## EXERCISE
Rewrite the items below, requests included, from the line containing "Click the scroll down arrow" through the line containing "Zoom out the P&L chart with minus", multiplying every coordinate in the answers by 2.2 and rounding to whole numbers, with halves rounded up. Leave the numbers in the requests unchanged, and omit the pictures.

## DATASET EXCERPTS
BEGIN
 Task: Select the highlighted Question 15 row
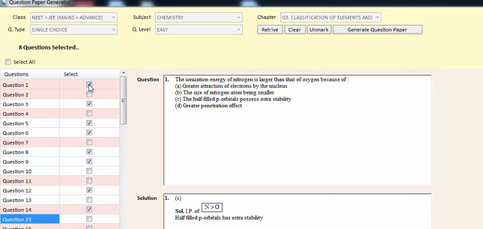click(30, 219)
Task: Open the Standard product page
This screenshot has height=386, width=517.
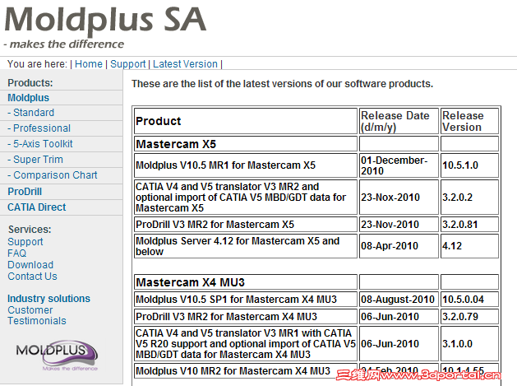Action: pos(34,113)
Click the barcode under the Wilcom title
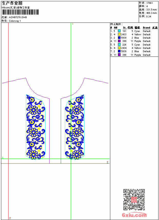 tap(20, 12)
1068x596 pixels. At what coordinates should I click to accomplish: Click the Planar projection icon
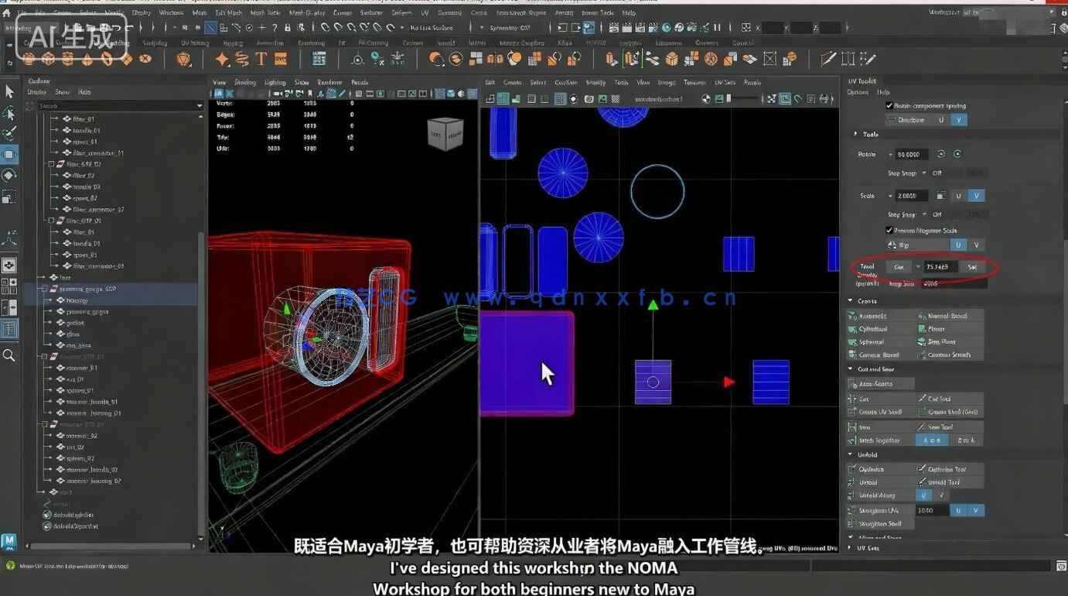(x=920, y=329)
END
BEGIN
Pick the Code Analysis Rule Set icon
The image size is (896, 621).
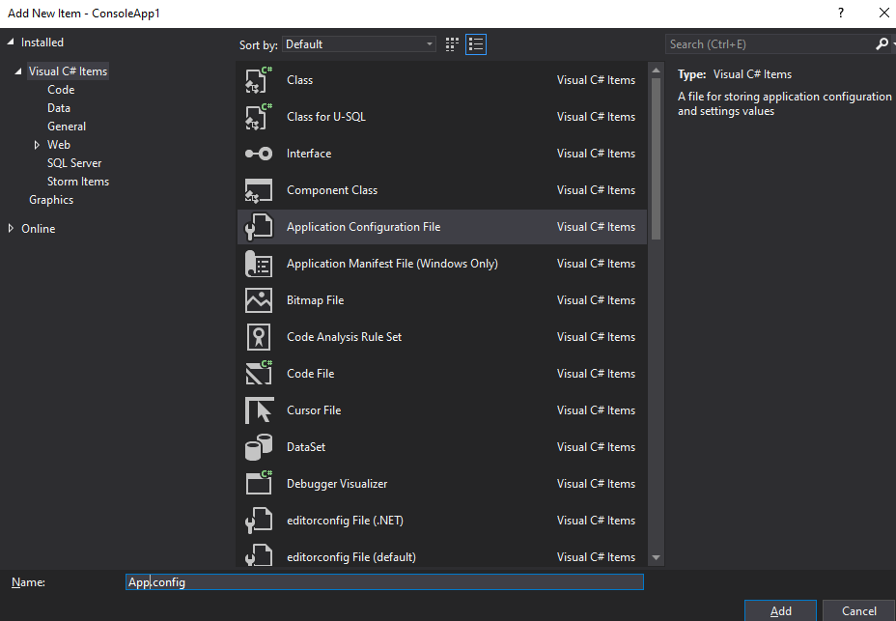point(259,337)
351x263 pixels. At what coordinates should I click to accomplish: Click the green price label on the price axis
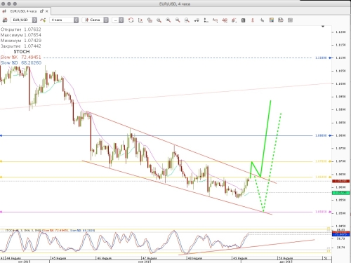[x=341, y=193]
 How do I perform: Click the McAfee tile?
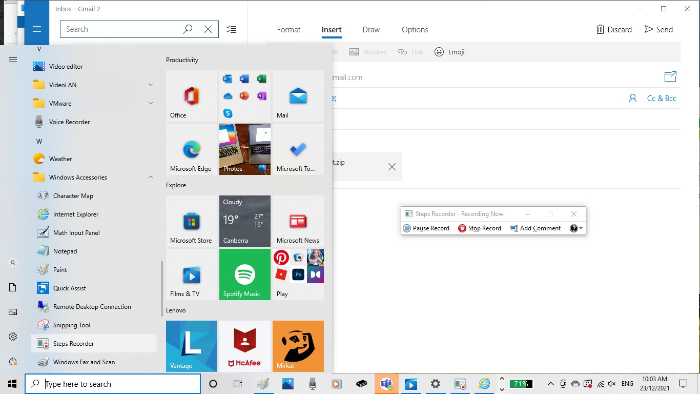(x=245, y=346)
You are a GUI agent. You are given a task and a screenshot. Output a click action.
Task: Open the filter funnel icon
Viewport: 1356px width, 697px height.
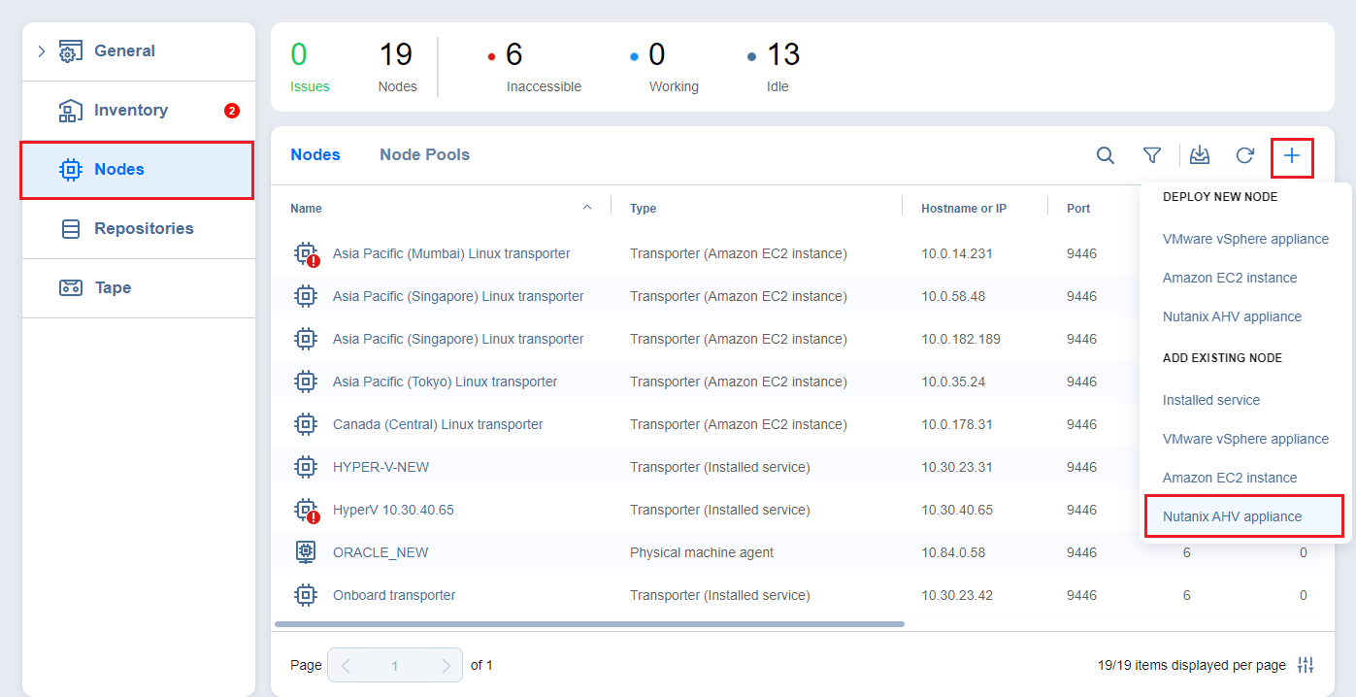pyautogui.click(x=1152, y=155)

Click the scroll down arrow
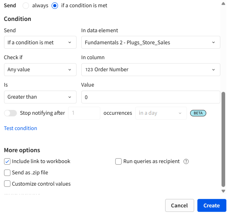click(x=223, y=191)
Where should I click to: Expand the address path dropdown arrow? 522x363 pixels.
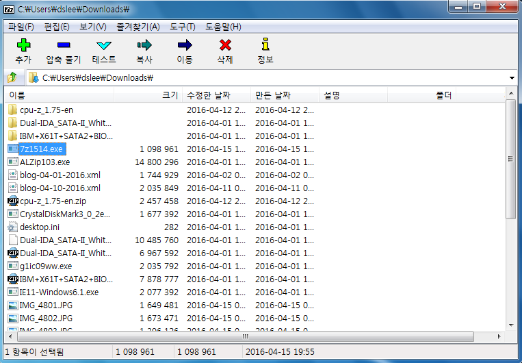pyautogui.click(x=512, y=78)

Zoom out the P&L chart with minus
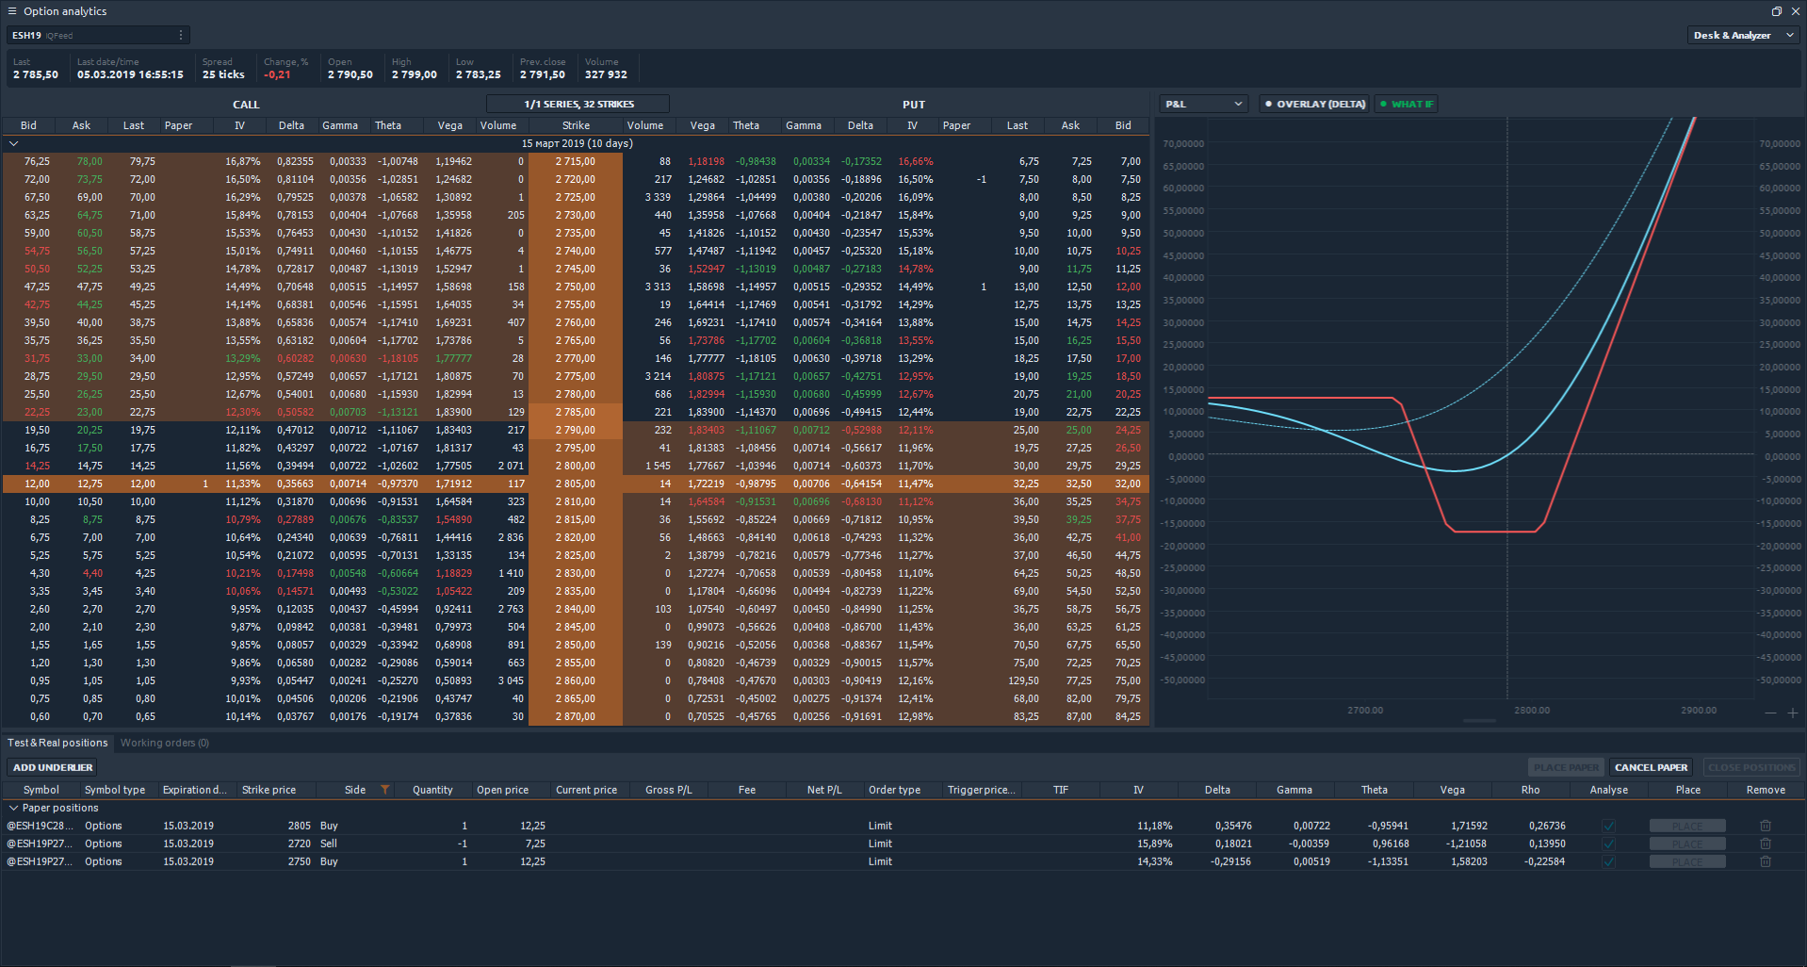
END
BEGIN
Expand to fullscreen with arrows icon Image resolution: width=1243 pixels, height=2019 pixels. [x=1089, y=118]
END
## RESULT OF THIS EXERCISE
Click the scroll down arrow
click(x=491, y=420)
Where should I click to: Expand the address path dropdown arrow? 522x363 pixels.
pyautogui.click(x=1126, y=172)

Zoom out the P&L chart with minus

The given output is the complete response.